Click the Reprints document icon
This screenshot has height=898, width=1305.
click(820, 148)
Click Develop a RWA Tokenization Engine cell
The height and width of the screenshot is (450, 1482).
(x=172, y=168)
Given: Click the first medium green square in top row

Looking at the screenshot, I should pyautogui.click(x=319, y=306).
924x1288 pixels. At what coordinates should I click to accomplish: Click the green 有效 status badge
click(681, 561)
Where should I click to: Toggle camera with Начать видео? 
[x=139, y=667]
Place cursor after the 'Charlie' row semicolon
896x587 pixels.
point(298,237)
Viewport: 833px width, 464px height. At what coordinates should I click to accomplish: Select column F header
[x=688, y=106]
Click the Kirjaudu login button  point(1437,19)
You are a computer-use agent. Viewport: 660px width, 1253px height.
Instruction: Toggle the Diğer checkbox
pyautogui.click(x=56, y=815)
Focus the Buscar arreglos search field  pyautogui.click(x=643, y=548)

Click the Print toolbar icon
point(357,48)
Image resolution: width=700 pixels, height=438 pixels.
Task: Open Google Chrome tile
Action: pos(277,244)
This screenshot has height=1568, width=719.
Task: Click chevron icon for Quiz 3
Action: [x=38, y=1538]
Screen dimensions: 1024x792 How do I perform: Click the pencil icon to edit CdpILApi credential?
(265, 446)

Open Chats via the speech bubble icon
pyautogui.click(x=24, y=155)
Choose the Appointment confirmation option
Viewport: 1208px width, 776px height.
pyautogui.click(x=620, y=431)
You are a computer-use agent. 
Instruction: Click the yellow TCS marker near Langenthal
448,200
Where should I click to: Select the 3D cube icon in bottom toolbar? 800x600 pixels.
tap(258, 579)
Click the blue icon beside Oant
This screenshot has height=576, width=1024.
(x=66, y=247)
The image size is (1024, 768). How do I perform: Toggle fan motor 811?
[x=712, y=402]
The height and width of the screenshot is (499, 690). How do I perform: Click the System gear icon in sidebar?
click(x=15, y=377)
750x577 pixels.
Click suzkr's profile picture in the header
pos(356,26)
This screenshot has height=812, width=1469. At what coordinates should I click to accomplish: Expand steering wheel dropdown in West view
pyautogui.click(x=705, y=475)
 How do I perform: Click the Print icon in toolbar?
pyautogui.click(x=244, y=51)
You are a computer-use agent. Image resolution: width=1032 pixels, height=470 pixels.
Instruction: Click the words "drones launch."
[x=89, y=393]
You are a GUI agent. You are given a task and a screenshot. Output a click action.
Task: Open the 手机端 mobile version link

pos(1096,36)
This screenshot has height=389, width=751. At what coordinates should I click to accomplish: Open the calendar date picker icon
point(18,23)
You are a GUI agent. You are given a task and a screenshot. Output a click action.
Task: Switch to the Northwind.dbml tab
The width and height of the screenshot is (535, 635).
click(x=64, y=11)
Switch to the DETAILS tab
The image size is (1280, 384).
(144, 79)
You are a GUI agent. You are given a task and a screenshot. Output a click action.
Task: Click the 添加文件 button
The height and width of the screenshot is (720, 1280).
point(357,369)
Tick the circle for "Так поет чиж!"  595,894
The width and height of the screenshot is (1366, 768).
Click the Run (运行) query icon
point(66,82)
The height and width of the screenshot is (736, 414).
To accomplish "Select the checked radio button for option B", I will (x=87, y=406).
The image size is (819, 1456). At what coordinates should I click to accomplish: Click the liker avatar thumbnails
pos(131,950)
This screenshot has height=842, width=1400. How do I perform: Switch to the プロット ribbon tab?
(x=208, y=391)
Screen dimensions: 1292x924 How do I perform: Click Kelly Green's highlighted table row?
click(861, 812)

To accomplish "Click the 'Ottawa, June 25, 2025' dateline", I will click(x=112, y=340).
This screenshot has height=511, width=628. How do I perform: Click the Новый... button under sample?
--------------------------------------------------
Exercise objective: Filter the records above for "computer" and copy every matching line.

Task solution:
You are a computer-use agent. Viewport: 660px width, 1253px height.
You are a computer-use agent. 
You are a computer-use agent. Image resolution: width=1032 pixels, height=470 pixels.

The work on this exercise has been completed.